As Gore advances, party eyes the House

By Anne E. Kornblut, Globe Staff, 9/24/2000

ASHINGTON - Six weeks before the election, a confluence of factors is giving Democratic officials renewed hope that they will not only win the White House but that they will also capture a more elusive prize: control of the US House.

While all sides agree that the battle for the House will be one of the closest in decades, Democratic candidates have been boosted by factors ranging from Al Gore's

surge to prescription drugs' emergence as a campaign issue.

At the same time, Democrats are capitalizing on advantages they had all along: an aggressive fund-raising machine, a flourishing national economy, and the fact that they need a net gain of six seats to take control in the House.

Republicans insist that they will maintain control of Congress and that, as in the presidential race, the House elections favor their candidates more than might be apparent. A Virginia representative, Tom Davis, head of the committee in charge of electing Republicans, says a Democratic sweep is ''not nearly as likely as it might have been a year or six months ago.''

But few deny that for the first time since 1994, the Democrats appear genuinely capable of winning.

''I'm not sure anyone can say the House is going to go one way or the other,'' said a prominent Republican pollster, Linda DiVall. ''It's a very competitive situation. ... I think it's something we probably won't know until election night.''

''It's very tight,'' said Mark C. Allen, another Republican pollster. ''Everything is in this very sort of equal balance.''

At the moment, however, an analysis of House seats up for grabs, as scrutinized daily by strategists on both sides, reflects a picture that is tilted somewhat in favor of the Democrats.
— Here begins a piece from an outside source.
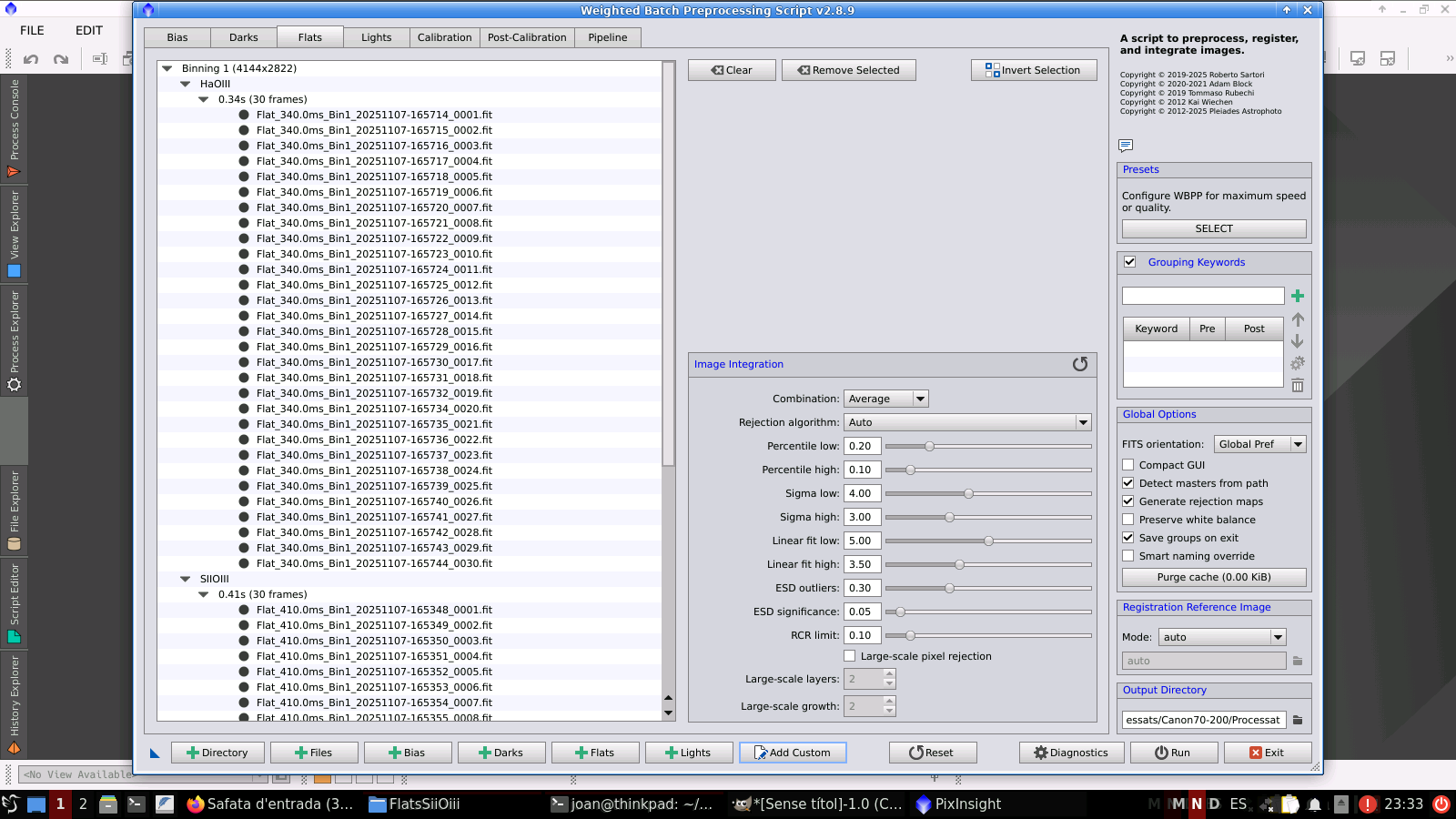Screen dimensions: 1456x819
Task: Open the Pipeline tab
Action: [x=607, y=37]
Most strategists agree that incumbents' seats are largely safe. They expect perhaps as few as four congressmen to be defeated.

That leaves both parties vying for 35 open seats. While 25 Republicans are vacating office, either to retire or run for higher office, only 10 Democrats are doing so. On its face, this is a clear advantage for the Democrats.
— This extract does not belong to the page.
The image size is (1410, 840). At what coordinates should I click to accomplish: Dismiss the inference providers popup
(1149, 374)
That accounting is somewhat deceptive. At most, party affiliations will change in 15 of those open seats.

But according to numerous political analysts, even a slight numerical advantage for the Democrats is critical, given how narrow the margin is.

''The race for the House could literally come down to one seat,'' said Amy Walter, a political editor at the Cook Report. ''We've never seen anything like that in recent memory.''

Yet if the numbers game initially inspired Democrats to try to recapture the House, a combination of other forces, including a $60 million fund-raising spree, has heightened their optimism. Unlike the presidential campaign, in which the effectiveness of issues and advertising can be gauged at a national level, each House race must be assessed on its own terms.
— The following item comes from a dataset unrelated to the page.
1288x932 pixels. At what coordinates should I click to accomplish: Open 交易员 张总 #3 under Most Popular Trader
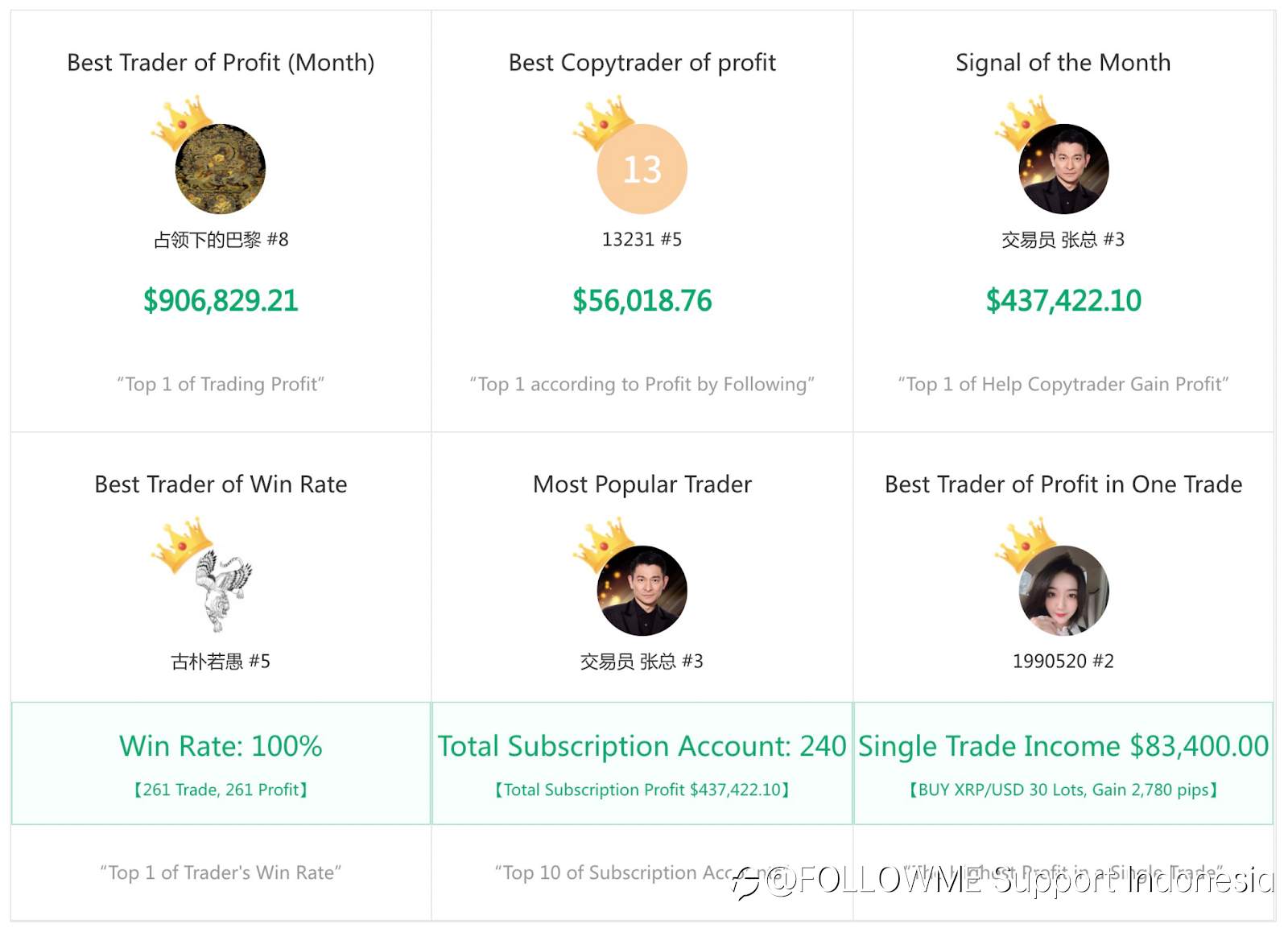coord(642,661)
And in select places, Democrats see glimmers of hope.

Representative Don Sherwood, for example, is a Republican incumbent who, after a tough election in 1998, worked to build support in his northeastern Pennsylvania district. But the district, where one-fifth of the residents are older than 65, also fits into a central Democratic strategy: Emphasizing the rising cost of prescription drugs for seniors, and the Republican proposals to partially privatize Social Security.

In recent months, the Democratic Party and the AFL-CIO have launched an advertising blitz in the 10th District of Pennsylvania focusing on those two issues, all with the intent of portraying the Republican incumbent as insensitive to seniors' needs.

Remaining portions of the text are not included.